[Text segment — start]

DURHAM, N.H. Driveways and parking lots may look better with a layer of sealcoat applied to the pavement, but the water running off the surface into nearby streams will be carrying more than just oxygen and hydrogen molecules. New research conducted at the University of New Hampshire Stormwater Center (UNHSC) indicates that sealcoat may contribute to increasingly significant amounts of polyaromatic hydrocarbons entering waterways from stormwater runoff.
Polyaromatic hydrocarbons, more commonly known as PAHs, are found in diesel and crude oil and are considered to be carcinogenic. Although small amounts of PAHs are typically found in the waters around the New Hampshire Seacoast, the sudden spike in the hydrocarbon concentrations in water draining from a university parking lot used for research caused Tom Ballestero, UNH associate professor of civil engineering, to be concerned about unknown impacts.
"Our society has been sealcoating pavement for decades and there are things we've never asked about," he says. "Now we're starting to probe and ask these questions."
Although it is intended to remain on the pavement surface, much of the sealcoat eventually washes or scrapes off and ends up in nearby streams and rivers, says Alison Watts, affiliate faculty member at the UNHSC. The PAHs from the sealcoat attach to organic matter, such as leaves or sediment, where they may be ingested by organisms or buried in other sediments.
As part of this N.H. Sea Grant-funded research, one-quarter acre of a parking lot located near the UNHSC was covered with coal tar-based sealcoat and one-third acre was covered with asphalt-based sealcoat. The remainder of the nine-acre lot was left unsealed. On-site stormwater drains off the parking lot and into a nearby swale. The PAH concentration was measured in the water and sediments coming from the sealcoated and unsealed parking lot sections.
Both types of sealcoat led to a surprisingly rapid increase in PAH concentrations in the initial runoff up to 5,000 parts per billion (ppb), significantly higher than the 10 ppb levels released from the unsealed lot, although concentrations decreased after several rainstorms. The PAH concentrations in the sediments mirrored these trends; the concentrations immediately downstream of the coal tar-sealed lot increased by nearly two orders of magnitude within the first year.

[Text segment — finish]
[Records — start]

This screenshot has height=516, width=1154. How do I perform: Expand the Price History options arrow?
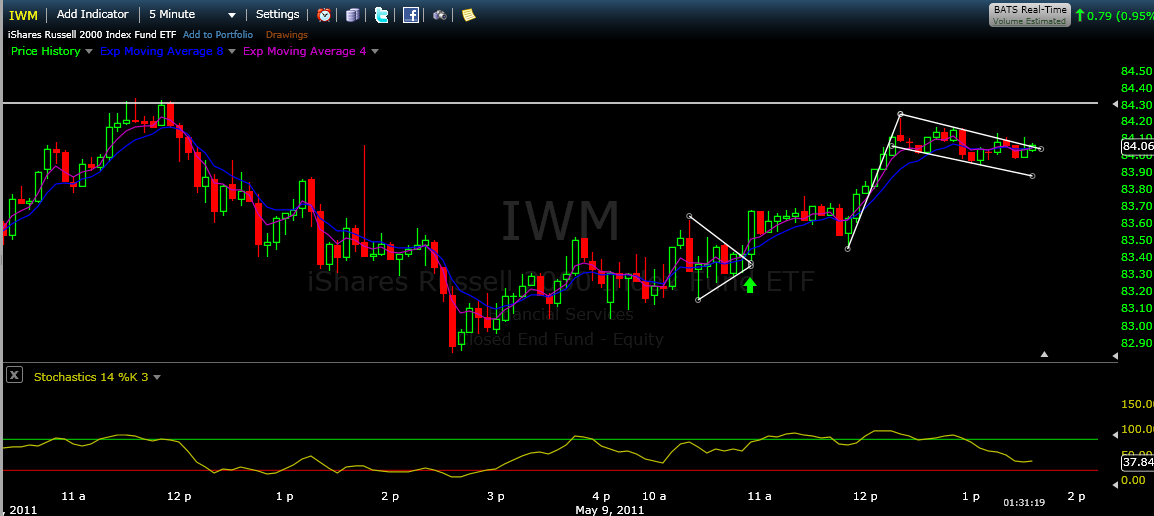(88, 52)
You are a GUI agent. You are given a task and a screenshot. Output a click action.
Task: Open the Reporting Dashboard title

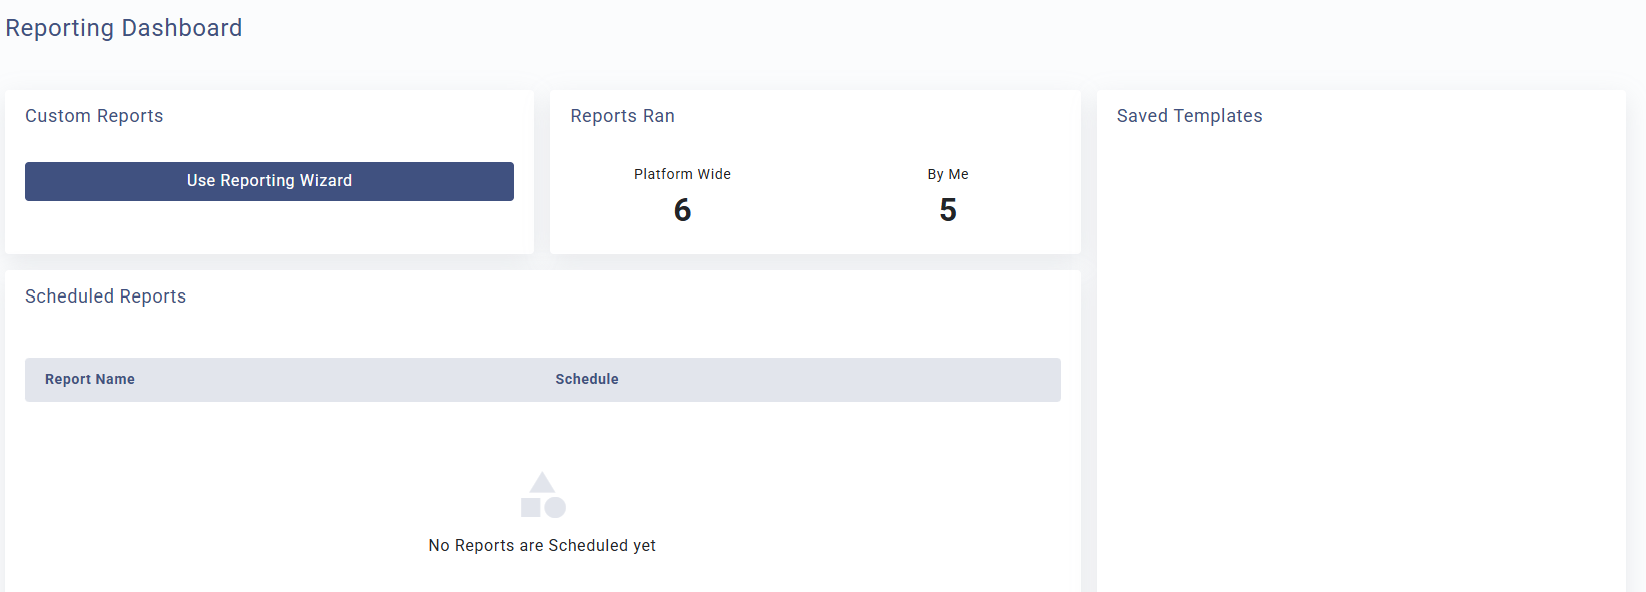coord(123,28)
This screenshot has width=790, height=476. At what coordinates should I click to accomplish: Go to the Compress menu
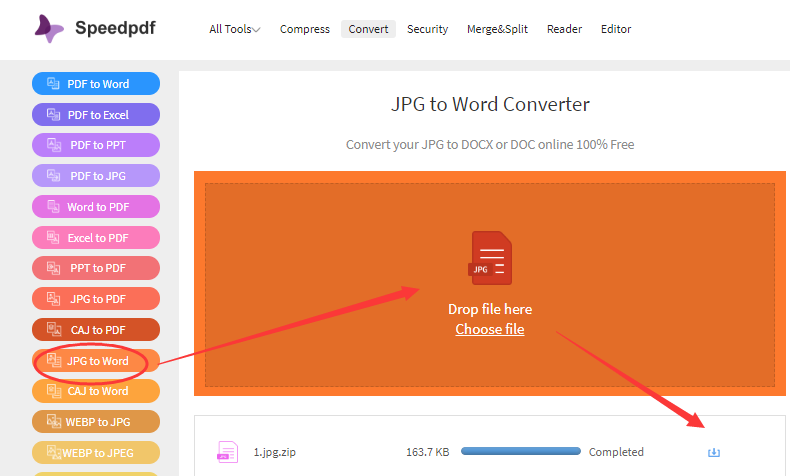pos(305,29)
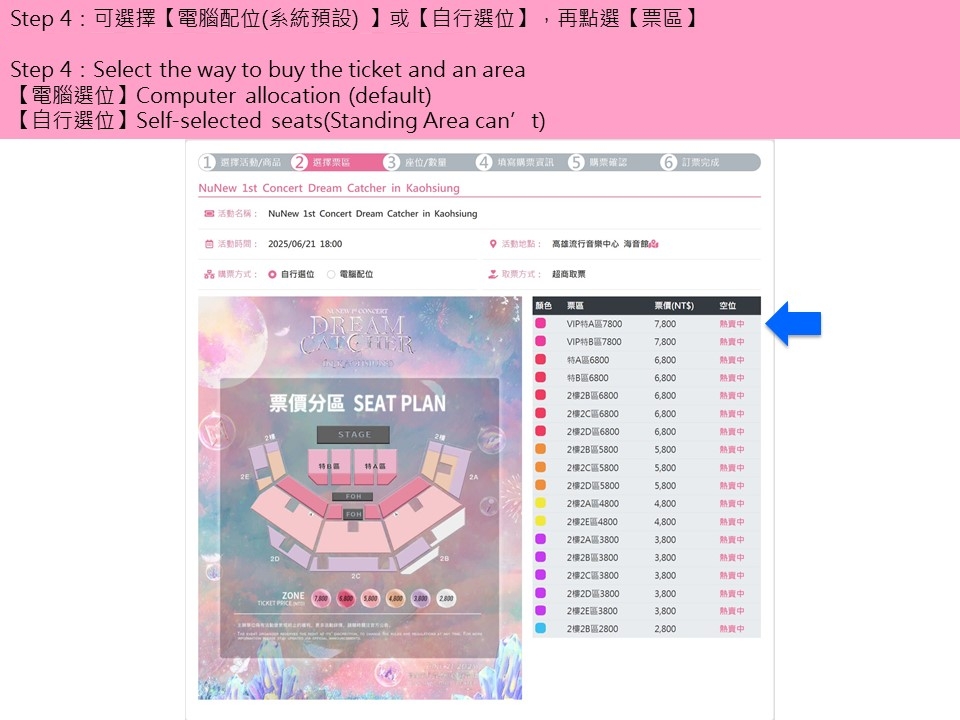The width and height of the screenshot is (960, 720).
Task: Select the 電腦配位 radio button
Action: 331,274

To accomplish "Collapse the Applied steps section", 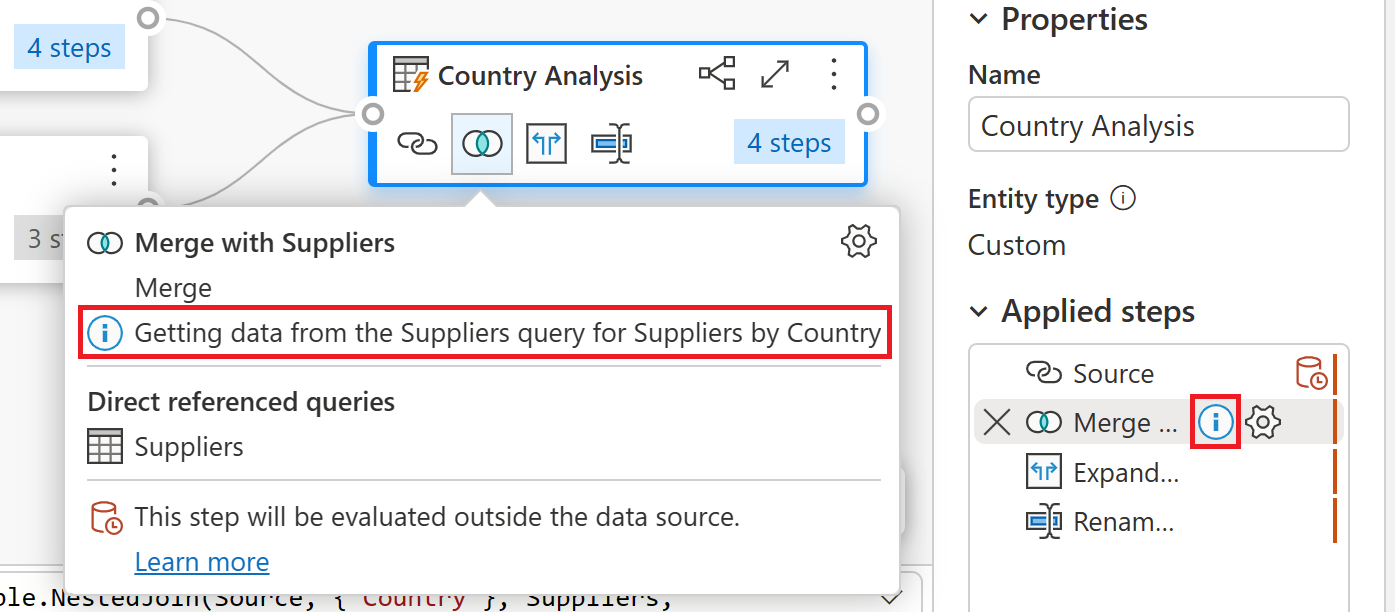I will [977, 311].
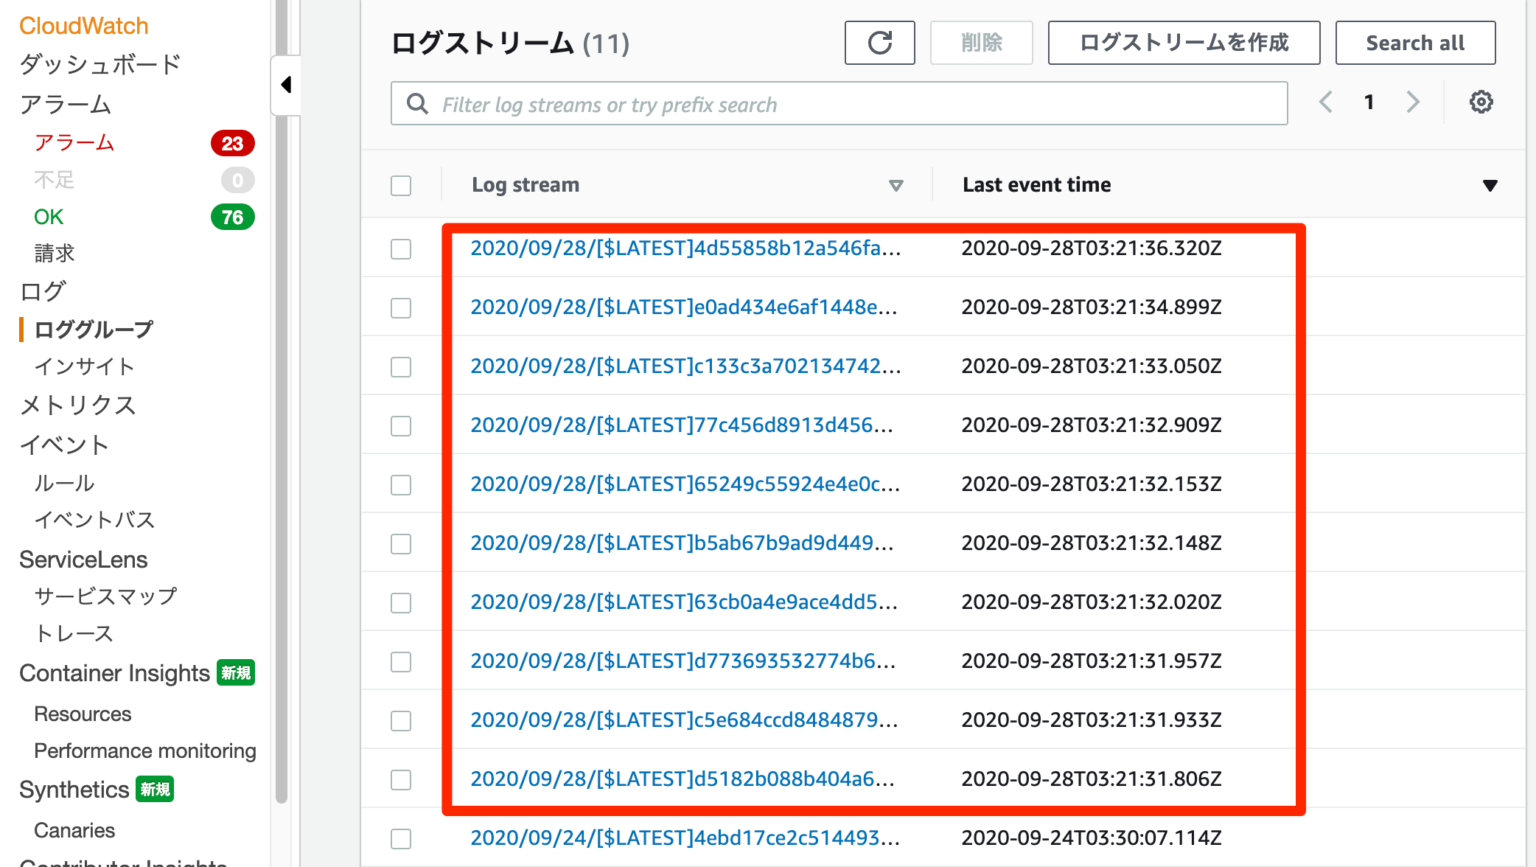The image size is (1536, 867).
Task: Collapse the sidebar with the left arrow
Action: 286,85
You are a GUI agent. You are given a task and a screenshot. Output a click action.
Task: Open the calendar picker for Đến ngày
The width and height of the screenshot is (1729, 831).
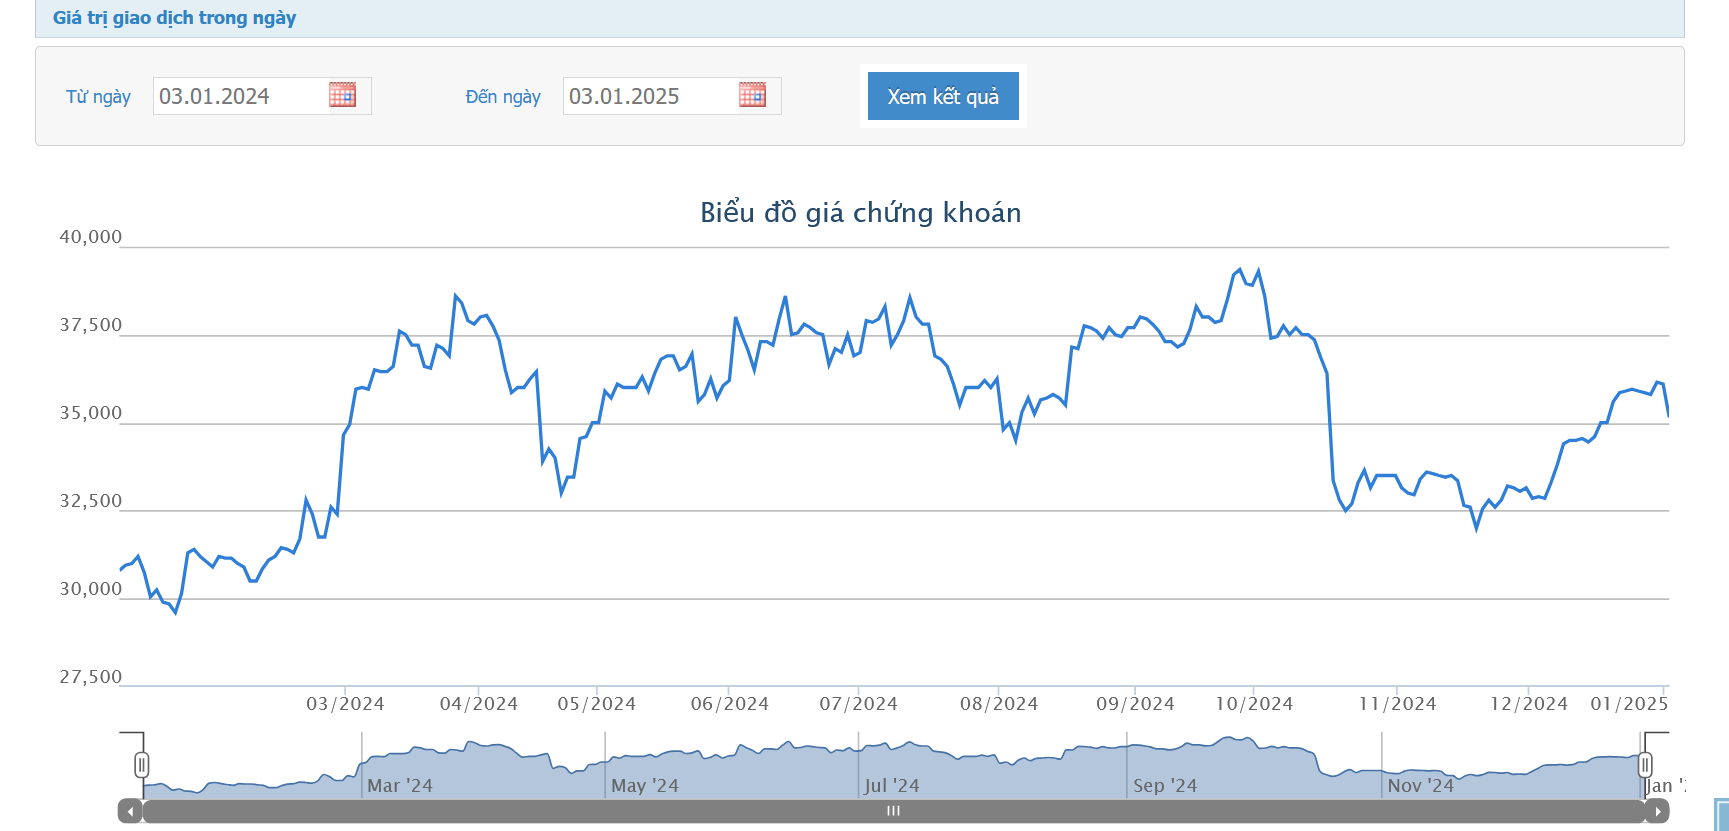tap(752, 95)
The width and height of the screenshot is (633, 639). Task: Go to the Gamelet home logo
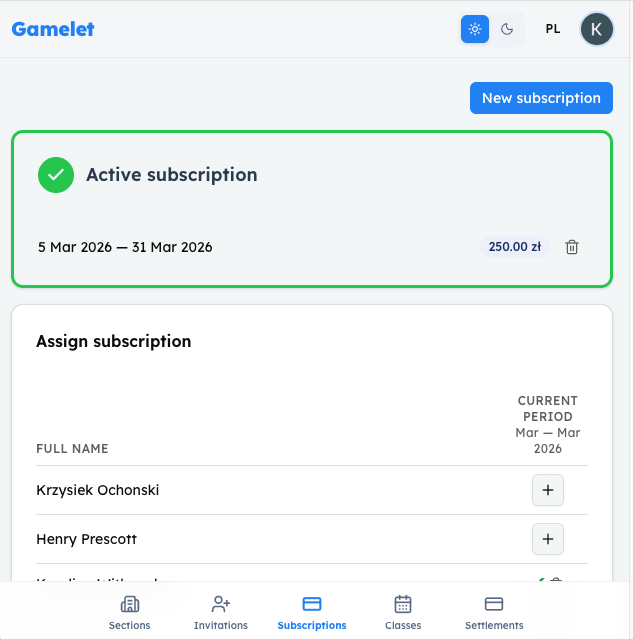(53, 29)
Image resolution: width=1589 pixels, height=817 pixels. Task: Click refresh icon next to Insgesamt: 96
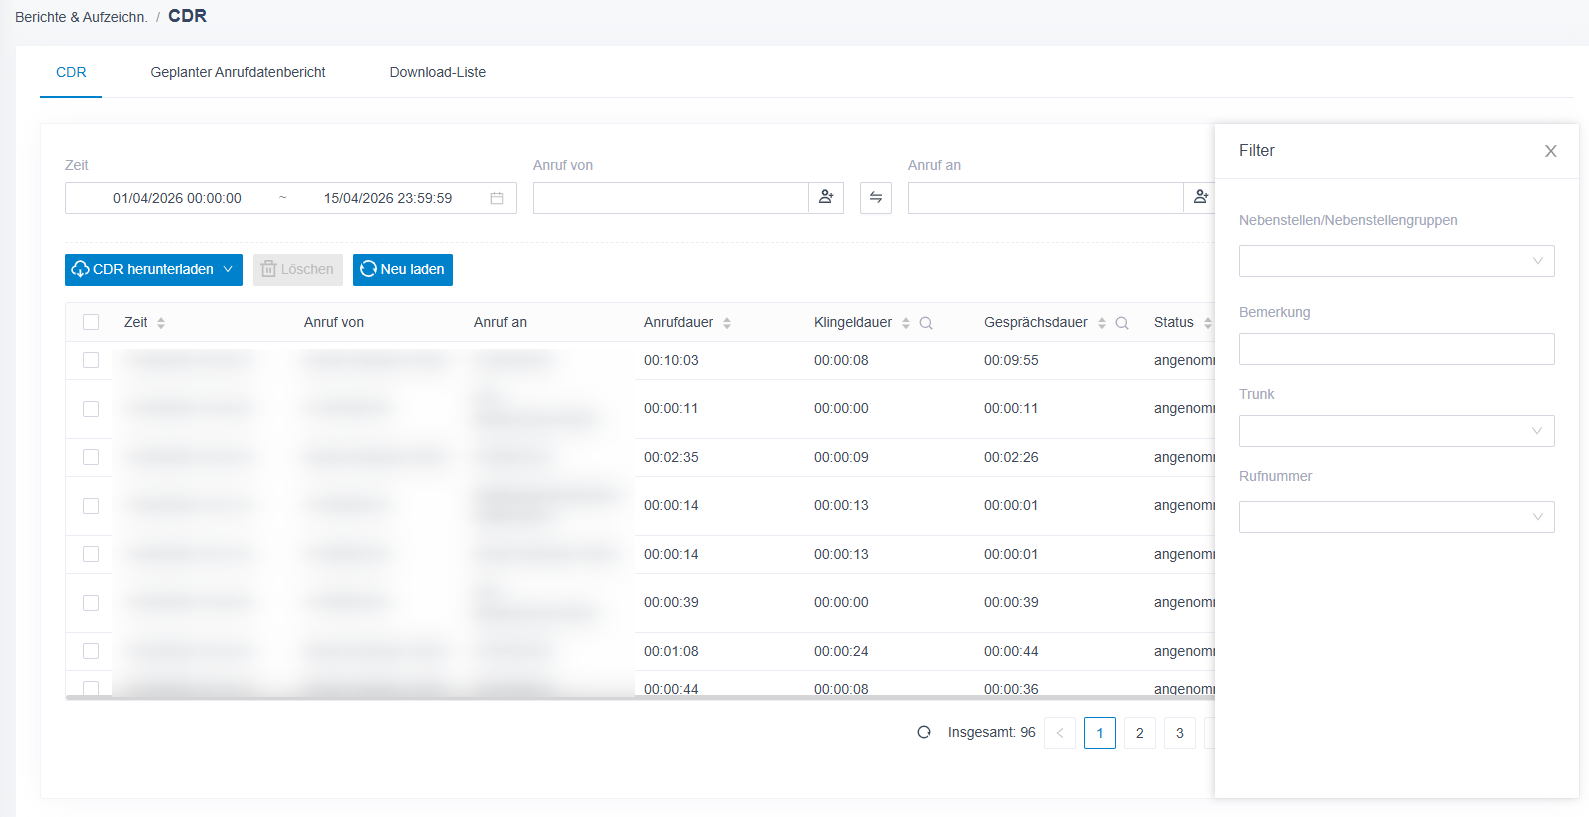[924, 732]
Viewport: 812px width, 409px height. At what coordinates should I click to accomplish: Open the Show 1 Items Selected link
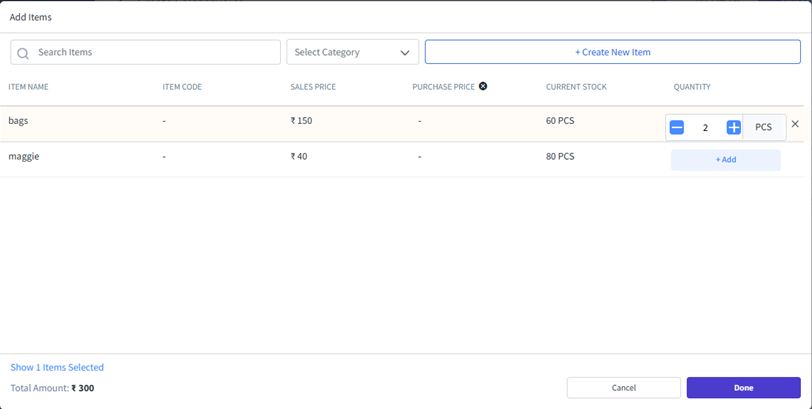[57, 368]
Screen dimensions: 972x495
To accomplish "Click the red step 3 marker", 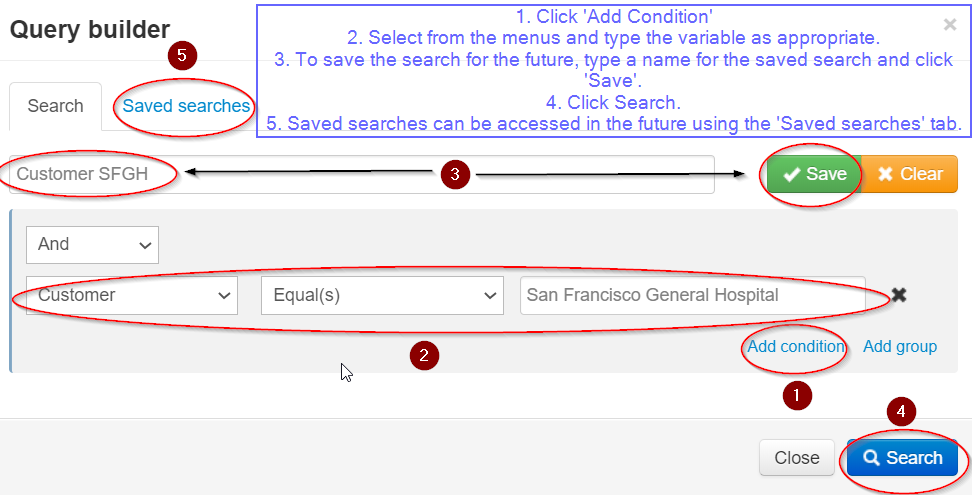I will 455,174.
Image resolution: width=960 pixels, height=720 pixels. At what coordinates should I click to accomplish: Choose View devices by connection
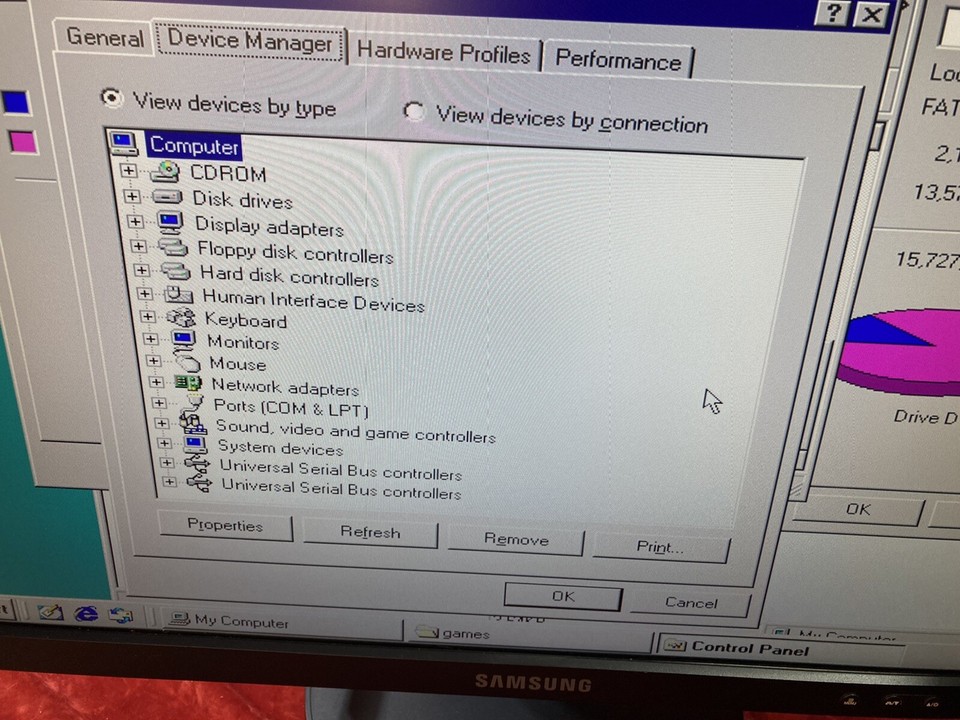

[Records — finish]

#### What to do:
1 - Answer these questions using the sealcoat article:
(a) In what substances are PAHs found?
(b) How much of the parking lot was covered with coal tar-based sealcoat?
(c) What PAH level was released in runoff from the unsealed lot?
2 - Summarize the sealcoat article in two sentences.
3 - Extend the sealcoat article with a few more paragraphs, picking up after its last sentence.
The entries above were taken from a separate source.

#### Answer set:
1 -
(a) Diesel and crude oil.
(b) One-quarter acre.
(c) 10 parts per billion (ppb).

2 - Research at the University of New Hampshire Stormwater Center indicates that pavement sealcoat may contribute increasingly significant amounts of polyaromatic hydrocarbons (PAHs), which are considered carcinogenic, to waterways through stormwater runoff. In a test on a research parking lot, both coal tar-based and asphalt-based sealcoats raised PAH concentrations in the initial runoff to as much as 5,000 ppb, far above the 10 ppb from unsealed pavement, though levels decreased after several rainstorms.

3 -
Unlike other compounds, PAHs do not break down easily and thus persist in the environment for decades. Even a small amount of PAHs coming off sealcoated parking lots may overwhelm an aquatic ecological system already stressed by other contaminants.
Increased PAH concentrations in waterways could be a human health issue if people are exposed to it regularly. In addition, dust particles coming from a sealcoated driveway could potentially be troublesome for children who play on the sealed surface. Ballestero cautions that it should not be a major source of concern, but nevertheless he and Watts will be investigating PAH levels in dust from sealcoat later this year.
"You don't see people falling over from PAHs in sealcoat, it's not that big of a health issue," Ballestero says. "But it could be a cumulative exposure problem that gets uglier over time."
Ballestero says he has sensed an interest by the sealcoat industry to offer more environmentally friendly, less toxic alternatives in the future. There should be options that allow workers in the industry to continue to make a living, but without causing additional harm to the local ecosystems and human health, he notes.
"There are much bigger environmental problems out there than PAHs from sealcoats, but the bottom line is that it is easily preventable," Watts adds. "All you have to do is not apply it to pavement."